# TO DO
Exactly repeat the full listing that follows.

-*-

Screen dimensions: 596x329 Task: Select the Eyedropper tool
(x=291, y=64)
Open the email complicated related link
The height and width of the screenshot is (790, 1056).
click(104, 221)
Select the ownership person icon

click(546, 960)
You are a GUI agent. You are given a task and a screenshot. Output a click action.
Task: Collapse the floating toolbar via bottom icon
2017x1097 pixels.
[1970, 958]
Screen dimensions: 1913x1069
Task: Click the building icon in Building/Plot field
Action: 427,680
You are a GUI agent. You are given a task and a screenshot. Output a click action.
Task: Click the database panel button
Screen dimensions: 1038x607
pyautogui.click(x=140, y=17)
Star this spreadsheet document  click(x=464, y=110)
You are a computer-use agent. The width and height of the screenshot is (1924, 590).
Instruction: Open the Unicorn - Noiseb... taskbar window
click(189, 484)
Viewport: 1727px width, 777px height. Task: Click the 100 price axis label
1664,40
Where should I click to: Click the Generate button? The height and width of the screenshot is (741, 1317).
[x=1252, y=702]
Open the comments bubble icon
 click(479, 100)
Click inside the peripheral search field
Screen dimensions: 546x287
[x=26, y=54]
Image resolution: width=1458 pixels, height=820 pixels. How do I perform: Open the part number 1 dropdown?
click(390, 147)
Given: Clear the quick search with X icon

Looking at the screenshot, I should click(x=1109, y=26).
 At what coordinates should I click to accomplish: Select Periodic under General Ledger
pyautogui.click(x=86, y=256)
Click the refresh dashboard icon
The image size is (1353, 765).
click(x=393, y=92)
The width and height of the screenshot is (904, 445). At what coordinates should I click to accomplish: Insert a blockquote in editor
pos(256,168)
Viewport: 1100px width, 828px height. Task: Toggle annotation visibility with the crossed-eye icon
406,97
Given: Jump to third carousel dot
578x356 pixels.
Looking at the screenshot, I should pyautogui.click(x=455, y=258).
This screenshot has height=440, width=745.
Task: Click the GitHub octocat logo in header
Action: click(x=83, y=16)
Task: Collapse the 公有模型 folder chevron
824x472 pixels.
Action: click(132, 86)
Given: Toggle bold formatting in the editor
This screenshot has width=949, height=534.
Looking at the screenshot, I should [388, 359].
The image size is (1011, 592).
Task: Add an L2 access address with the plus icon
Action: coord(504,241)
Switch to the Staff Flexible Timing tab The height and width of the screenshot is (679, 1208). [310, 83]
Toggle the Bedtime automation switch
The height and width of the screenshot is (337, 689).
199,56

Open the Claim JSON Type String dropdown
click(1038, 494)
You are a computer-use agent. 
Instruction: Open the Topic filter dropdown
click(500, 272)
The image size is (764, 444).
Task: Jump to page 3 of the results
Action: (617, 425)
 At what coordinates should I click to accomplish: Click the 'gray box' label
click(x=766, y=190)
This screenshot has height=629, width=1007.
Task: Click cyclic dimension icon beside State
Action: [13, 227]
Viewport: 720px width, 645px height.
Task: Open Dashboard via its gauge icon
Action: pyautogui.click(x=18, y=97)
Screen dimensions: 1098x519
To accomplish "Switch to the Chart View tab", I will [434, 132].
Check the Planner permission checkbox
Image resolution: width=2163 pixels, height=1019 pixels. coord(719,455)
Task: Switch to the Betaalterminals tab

-*-

# RESPONSE TO THE EXERCISE
Screen dimensions: 596x329 Task: Select the Eyedropper tool
(x=291, y=64)
Open the email complicated related link
The height and width of the screenshot is (790, 1056).
click(104, 221)
Select the ownership person icon

click(546, 960)
You are a GUI agent. You are given a task and a screenshot. Output a click action.
Task: Collapse the floating toolbar via bottom icon
2017x1097 pixels.
[1970, 958]
Screen dimensions: 1913x1069
Task: Click the building icon in Building/Plot field
Action: 427,680
You are a GUI agent. You are given a task and a screenshot. Output a click action.
Task: Click the database panel button
Screen dimensions: 1038x607
pyautogui.click(x=140, y=17)
Star this spreadsheet document  click(x=464, y=110)
You are a computer-use agent. The width and height of the screenshot is (1924, 590).
Instruction: Open the Unicorn - Noiseb... taskbar window
click(189, 484)
Viewport: 1727px width, 777px height. Task: Click the 100 price axis label
1664,40
Where should I click to: Click the Generate button? The height and width of the screenshot is (741, 1317).
[x=1252, y=702]
Open the comments bubble icon
 click(479, 100)
Click inside the peripheral search field
Screen dimensions: 546x287
[x=26, y=54]
Image resolution: width=1458 pixels, height=820 pixels. How do I perform: Open the part number 1 dropdown?
click(390, 147)
Given: Clear the quick search with X icon

Looking at the screenshot, I should click(x=1109, y=26).
 At what coordinates should I click to accomplish: Select Periodic under General Ledger
pyautogui.click(x=86, y=256)
Click the refresh dashboard icon
The image size is (1353, 765).
click(x=393, y=92)
The width and height of the screenshot is (904, 445). At what coordinates should I click to accomplish: Insert a blockquote in editor
pos(256,168)
Viewport: 1100px width, 828px height. Task: Toggle annotation visibility with the crossed-eye icon
406,97
Given: Jump to third carousel dot
578x356 pixels.
Looking at the screenshot, I should pyautogui.click(x=455, y=258).
This screenshot has height=440, width=745.
Task: Click the GitHub octocat logo in header
Action: click(x=83, y=16)
Task: Collapse the 公有模型 folder chevron
824x472 pixels.
Action: click(132, 86)
Given: Toggle bold formatting in the editor
This screenshot has width=949, height=534.
Looking at the screenshot, I should [388, 359].
The image size is (1011, 592).
Task: Add an L2 access address with the plus icon
Action: coord(504,241)
Switch to the Staff Flexible Timing tab The height and width of the screenshot is (679, 1208). [310, 83]
Toggle the Bedtime automation switch
The height and width of the screenshot is (337, 689).
199,56

Open the Claim JSON Type String dropdown
click(1038, 494)
You are a computer-use agent. 
Instruction: Open the Topic filter dropdown
click(500, 272)
The image size is (764, 444).
Task: Jump to page 3 of the results
Action: (617, 425)
 At what coordinates should I click to accomplish: Click the 'gray box' label
click(x=766, y=190)
This screenshot has height=629, width=1007.
Task: Click cyclic dimension icon beside State
Action: [13, 227]
Viewport: 720px width, 645px height.
Task: Open Dashboard via its gauge icon
Action: pyautogui.click(x=18, y=97)
Screen dimensions: 1098x519
To accomplish "Switch to the Chart View tab", I will [434, 132].
Check the Planner permission checkbox
Image resolution: width=2163 pixels, height=1019 pixels. coord(719,455)
Task: Switch to the Betaalterminals tab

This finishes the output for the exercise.